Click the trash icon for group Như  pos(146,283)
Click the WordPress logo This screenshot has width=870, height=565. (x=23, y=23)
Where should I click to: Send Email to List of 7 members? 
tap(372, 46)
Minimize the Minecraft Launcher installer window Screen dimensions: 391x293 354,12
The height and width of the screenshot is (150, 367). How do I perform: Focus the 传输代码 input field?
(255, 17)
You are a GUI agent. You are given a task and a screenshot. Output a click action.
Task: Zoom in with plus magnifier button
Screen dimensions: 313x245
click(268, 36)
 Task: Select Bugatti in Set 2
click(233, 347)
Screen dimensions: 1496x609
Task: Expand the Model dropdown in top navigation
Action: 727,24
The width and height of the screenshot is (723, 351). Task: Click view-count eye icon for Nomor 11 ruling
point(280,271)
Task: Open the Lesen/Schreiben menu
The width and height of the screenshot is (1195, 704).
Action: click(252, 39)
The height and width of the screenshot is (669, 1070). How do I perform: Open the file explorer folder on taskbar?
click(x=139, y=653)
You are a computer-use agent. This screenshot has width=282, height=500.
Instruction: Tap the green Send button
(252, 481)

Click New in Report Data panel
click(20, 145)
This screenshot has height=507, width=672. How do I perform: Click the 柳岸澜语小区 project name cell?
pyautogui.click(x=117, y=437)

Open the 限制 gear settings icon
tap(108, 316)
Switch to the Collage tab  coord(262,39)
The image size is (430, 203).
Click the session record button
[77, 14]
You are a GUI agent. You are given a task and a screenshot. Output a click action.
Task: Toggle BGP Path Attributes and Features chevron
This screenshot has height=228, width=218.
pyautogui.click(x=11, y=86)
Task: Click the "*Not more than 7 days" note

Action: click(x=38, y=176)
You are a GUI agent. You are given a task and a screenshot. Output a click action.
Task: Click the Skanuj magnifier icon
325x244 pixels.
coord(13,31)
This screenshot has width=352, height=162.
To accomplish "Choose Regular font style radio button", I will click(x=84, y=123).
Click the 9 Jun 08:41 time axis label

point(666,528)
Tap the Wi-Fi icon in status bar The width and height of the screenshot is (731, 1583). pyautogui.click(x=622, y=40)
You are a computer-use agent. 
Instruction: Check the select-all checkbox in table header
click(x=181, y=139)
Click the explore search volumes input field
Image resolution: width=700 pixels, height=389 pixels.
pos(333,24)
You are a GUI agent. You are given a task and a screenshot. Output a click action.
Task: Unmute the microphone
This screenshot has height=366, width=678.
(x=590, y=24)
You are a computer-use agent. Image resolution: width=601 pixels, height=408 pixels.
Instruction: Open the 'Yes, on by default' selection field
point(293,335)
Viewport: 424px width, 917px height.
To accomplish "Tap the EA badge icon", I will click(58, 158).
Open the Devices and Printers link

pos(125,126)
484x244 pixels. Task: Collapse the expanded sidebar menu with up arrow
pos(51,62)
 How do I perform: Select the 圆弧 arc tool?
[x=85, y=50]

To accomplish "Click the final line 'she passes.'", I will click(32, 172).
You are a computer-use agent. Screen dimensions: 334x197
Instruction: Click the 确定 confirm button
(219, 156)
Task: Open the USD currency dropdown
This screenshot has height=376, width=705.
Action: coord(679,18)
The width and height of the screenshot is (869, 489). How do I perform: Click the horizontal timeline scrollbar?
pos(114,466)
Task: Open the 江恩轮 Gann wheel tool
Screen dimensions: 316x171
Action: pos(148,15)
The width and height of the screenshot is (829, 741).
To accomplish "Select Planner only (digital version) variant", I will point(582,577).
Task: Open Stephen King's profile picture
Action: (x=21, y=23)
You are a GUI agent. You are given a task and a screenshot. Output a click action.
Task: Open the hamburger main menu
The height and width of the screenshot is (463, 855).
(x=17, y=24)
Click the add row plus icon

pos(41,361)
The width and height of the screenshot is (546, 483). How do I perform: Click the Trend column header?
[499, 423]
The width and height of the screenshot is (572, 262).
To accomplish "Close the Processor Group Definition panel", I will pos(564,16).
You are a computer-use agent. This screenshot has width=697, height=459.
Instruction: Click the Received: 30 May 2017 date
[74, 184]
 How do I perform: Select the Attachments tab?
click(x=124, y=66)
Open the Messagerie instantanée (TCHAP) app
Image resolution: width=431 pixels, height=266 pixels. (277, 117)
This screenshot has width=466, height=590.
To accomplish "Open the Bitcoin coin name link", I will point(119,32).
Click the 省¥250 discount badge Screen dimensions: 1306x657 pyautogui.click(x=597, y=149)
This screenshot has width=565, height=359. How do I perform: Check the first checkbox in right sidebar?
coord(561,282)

*Instructions to follow*. Only a number should be given in reply: how many lines in the entries above hold "computer".

*Answer area*. 5